“The Richest Man in Babylon”

A few months back, my dad gave me a huge crate of books that he had cleaned out of the house in preparation for reitrement. Sitting on top of that crate was the book “The Richest Man in Babylon” by George S. Clason. He said, “I want you to read this book. I read it when I was your age and it changed my life.” I’d heard about the book from various places and it sounded interesting – now was my chance to check it out.

I didn’t realize that the book was a compilation of stories/parables that G. S. Clason had made up. Initially, the cheesy old english dialogue was distracting, now I find it endearing. Anyhow, the book the amazing. I read through it quickly when I first got it and am now rereading it more slowly, trying to digest its truths. While the book is primarily about personal finance (it was the original ‘Dave Ramsey’ course), there are a lot of life lessons too.

As I was reading last night, there was a passage that struck me. I want to recount it here.

The story is about a man named Dabasir who bought too much on credit and found himself with debts he was unable to pay. His wife left him and he was forced to flee the city of Babylon in shame. He tried to make a living as a bandit, but eventually found himself captured and sold into slavery.

Dabasir ends up telling his story to one of his master’s wives, Sira. Dabasir protests his life as a slave, proclaiming that he was born a free man. Sira’s response is amazing. “How can you call yourself a free man when your weakness has brought you to this? If a man has in himself the soul of a slave, will he not become one no matter what his birth, even as water seeks its level? If a man has within him the soul of a free man, will he not become respected and honored in his own city in spite of his misfortune?”

I don’t know George Clason’s religious beliefs, but that is truth right there.

I find myself wondering ‘Do I have the soul, the interior bent, of a slave or a free man?’ If I evaluate my actions fairly, what do they reveal about my character? Do I find myself enslaved to my circumstances, feeling powerless to change them and raging against the world or do I embrace my lot, realizing I have the power to shape my inner (and therefore outer) world? Will I press on through hardship and misfortune to pursue freedom and virtue? Or will I cave to the sensuality and pressures of the moment?

Those were questions I wasn’t expecting to wrestle with while doing some light reading before bed, but they are questions I need to ask and answer. If you’ve never read “The Richest Man in Babylon,” I highly recommend it – especially if you are someone who learns through stories.
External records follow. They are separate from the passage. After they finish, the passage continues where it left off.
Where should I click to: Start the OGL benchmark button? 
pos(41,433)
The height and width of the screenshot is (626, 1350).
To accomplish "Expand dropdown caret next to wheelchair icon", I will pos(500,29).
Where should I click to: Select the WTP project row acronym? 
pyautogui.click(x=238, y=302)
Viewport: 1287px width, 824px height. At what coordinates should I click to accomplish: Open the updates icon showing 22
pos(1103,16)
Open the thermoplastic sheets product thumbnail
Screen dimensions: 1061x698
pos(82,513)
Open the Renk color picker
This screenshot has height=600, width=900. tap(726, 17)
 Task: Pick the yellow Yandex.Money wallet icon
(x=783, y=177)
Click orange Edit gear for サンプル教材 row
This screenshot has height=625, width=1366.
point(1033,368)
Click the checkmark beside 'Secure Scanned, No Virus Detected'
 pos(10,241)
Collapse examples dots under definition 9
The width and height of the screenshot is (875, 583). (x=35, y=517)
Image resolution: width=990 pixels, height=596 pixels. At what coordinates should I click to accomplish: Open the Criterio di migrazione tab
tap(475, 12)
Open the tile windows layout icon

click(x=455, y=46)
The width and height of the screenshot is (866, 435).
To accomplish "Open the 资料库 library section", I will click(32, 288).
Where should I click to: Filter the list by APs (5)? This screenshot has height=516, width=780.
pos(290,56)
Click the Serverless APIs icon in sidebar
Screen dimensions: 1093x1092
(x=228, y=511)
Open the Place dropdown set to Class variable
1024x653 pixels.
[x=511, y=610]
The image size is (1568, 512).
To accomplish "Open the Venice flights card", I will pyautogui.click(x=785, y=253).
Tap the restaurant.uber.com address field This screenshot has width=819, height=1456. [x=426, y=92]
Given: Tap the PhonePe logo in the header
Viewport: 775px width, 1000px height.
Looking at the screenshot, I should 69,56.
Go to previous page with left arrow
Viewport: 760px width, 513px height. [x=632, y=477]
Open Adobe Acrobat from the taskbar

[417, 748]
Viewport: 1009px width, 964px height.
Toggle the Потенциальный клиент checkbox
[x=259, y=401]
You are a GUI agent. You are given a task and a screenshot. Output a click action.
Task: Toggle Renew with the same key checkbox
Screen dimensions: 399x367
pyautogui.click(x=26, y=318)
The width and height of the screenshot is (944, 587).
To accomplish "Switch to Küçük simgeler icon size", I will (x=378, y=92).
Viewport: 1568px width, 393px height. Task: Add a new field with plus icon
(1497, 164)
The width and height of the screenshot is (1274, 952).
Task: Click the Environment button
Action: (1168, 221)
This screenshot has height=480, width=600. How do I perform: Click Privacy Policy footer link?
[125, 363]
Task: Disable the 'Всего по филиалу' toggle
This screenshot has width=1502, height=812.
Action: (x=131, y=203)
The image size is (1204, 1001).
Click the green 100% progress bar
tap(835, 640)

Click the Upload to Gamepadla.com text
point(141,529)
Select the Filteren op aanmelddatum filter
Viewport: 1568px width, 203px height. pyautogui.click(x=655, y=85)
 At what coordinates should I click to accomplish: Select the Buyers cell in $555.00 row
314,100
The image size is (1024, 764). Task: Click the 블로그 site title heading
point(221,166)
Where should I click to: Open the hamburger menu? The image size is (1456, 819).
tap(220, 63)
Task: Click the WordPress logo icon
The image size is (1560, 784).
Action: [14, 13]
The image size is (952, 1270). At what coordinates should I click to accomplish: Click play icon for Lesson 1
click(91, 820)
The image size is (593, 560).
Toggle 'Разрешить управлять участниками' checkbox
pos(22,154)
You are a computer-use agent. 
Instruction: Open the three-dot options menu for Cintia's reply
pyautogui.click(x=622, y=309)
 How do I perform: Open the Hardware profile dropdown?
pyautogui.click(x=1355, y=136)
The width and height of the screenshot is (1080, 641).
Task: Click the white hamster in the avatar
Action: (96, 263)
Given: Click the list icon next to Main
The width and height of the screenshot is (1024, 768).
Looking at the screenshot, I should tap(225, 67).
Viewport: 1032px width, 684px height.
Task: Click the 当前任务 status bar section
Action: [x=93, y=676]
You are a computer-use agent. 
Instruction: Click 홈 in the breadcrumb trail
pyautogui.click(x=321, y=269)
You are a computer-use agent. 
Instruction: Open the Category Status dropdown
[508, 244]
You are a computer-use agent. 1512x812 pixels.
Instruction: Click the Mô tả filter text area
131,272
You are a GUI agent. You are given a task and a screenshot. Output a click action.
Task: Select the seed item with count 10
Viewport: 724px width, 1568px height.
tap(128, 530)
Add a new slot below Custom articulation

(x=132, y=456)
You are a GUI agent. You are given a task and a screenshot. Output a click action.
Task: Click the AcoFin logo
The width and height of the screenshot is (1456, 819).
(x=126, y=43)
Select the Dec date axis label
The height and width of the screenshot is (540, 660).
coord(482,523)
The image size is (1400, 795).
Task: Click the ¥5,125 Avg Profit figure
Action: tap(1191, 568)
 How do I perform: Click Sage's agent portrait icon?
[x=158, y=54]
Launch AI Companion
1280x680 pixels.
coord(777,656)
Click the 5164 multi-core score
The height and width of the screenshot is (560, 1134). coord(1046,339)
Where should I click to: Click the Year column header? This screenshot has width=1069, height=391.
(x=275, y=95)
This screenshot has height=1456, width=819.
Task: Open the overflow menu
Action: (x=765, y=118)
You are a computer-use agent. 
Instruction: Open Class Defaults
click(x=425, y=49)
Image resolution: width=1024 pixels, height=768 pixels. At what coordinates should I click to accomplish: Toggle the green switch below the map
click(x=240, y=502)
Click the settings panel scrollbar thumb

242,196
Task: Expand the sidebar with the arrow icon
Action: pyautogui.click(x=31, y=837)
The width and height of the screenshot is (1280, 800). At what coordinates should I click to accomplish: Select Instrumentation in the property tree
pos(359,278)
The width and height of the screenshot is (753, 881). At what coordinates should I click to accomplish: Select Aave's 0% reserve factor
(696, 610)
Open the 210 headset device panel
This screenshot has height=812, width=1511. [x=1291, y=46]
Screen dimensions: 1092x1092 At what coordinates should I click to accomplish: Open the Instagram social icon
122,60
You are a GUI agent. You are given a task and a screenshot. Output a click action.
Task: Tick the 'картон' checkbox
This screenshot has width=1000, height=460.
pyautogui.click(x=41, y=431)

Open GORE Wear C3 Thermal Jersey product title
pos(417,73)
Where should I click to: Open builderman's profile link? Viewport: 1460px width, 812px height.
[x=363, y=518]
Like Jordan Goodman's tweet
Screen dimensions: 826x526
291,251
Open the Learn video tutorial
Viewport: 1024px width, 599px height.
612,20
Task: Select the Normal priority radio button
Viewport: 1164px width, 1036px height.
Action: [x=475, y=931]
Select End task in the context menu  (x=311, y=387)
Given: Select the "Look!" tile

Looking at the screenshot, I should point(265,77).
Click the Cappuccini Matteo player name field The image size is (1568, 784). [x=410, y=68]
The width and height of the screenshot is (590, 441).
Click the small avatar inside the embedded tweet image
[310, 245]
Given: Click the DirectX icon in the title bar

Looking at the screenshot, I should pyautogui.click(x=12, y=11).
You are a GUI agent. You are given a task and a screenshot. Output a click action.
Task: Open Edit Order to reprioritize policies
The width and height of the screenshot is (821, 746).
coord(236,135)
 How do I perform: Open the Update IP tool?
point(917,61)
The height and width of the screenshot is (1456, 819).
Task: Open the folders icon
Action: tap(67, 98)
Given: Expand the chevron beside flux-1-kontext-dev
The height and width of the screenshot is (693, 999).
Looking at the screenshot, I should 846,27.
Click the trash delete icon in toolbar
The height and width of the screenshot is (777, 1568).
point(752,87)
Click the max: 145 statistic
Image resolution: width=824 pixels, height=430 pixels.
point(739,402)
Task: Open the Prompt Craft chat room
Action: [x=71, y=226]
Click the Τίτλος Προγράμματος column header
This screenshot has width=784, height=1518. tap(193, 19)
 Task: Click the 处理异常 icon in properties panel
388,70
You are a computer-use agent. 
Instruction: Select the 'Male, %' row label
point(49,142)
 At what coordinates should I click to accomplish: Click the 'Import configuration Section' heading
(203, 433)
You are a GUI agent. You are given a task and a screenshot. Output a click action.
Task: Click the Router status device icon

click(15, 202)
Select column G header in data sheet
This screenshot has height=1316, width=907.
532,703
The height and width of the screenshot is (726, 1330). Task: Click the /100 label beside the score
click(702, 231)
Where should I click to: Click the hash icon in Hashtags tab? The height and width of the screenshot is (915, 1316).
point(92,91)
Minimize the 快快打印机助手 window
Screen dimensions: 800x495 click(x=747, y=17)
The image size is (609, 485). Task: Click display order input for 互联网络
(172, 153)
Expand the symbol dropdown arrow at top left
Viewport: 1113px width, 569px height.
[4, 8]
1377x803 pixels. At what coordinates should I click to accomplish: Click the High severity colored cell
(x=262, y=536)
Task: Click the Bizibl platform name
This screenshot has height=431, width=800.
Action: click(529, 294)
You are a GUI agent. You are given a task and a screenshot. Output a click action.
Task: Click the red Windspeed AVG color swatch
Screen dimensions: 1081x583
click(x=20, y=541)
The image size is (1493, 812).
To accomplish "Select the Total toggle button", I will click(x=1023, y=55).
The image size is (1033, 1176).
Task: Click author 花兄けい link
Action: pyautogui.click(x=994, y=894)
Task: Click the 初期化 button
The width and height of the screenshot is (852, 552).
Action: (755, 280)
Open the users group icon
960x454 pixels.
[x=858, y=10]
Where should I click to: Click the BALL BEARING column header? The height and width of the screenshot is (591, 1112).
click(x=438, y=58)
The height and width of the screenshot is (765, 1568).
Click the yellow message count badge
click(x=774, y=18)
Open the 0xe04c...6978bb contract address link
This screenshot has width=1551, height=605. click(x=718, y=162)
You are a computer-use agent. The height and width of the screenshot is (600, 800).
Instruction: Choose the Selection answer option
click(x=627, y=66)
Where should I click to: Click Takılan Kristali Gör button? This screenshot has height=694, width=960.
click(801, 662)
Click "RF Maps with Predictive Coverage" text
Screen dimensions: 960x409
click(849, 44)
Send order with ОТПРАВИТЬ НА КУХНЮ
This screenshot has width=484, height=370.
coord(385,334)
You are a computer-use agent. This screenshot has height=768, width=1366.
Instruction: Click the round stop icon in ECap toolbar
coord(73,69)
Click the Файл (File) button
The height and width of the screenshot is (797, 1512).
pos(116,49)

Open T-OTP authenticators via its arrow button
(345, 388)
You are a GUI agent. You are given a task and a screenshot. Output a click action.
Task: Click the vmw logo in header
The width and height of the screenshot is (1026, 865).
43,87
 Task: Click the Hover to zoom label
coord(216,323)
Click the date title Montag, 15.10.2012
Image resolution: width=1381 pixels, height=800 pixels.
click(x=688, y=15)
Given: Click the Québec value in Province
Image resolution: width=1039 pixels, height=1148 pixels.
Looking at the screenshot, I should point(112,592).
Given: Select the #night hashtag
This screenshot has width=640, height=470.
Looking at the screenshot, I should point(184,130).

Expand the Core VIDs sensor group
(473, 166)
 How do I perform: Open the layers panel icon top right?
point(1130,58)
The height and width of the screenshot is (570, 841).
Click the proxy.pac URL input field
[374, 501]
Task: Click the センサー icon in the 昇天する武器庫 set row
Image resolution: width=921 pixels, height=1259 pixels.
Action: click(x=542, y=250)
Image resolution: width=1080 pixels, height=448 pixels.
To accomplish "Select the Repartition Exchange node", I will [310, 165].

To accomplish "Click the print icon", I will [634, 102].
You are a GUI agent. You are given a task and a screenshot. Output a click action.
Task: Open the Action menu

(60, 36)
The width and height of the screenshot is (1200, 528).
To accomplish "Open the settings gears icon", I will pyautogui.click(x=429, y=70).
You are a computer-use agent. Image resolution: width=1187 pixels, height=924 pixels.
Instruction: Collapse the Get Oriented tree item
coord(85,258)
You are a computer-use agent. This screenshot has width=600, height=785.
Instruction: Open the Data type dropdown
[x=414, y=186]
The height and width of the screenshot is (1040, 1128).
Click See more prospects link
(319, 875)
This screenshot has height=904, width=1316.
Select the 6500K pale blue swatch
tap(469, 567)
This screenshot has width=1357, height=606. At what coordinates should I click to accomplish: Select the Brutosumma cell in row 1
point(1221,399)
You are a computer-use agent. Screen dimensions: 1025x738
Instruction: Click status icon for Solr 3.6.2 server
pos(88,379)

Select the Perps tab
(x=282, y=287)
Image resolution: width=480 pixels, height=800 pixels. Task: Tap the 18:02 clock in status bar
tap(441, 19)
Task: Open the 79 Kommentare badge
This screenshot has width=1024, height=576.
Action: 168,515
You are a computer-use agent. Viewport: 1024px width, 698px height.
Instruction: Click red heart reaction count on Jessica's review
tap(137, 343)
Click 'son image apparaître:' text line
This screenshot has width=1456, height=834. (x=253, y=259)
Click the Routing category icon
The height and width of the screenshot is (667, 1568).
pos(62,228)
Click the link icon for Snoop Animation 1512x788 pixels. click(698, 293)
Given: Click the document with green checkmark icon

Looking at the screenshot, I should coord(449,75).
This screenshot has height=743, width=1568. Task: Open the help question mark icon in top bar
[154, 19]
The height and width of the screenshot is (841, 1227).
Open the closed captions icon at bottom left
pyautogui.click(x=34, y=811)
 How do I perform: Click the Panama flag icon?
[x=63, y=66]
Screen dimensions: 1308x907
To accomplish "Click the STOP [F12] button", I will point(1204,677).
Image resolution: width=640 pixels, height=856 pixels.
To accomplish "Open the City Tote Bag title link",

“The Richest Man in Babylon” is primarily a book about personal finance and building wealth. For the record, I think those are noble pursuits. I want to be someone who helps to finance the expansion of the Kingdom of God and that requires money. Money is helpful as a tool and a means to an end, but a terrible tyrant if it is made an end in and of itself. Be wise, keep the first things first, and start building that fat purse!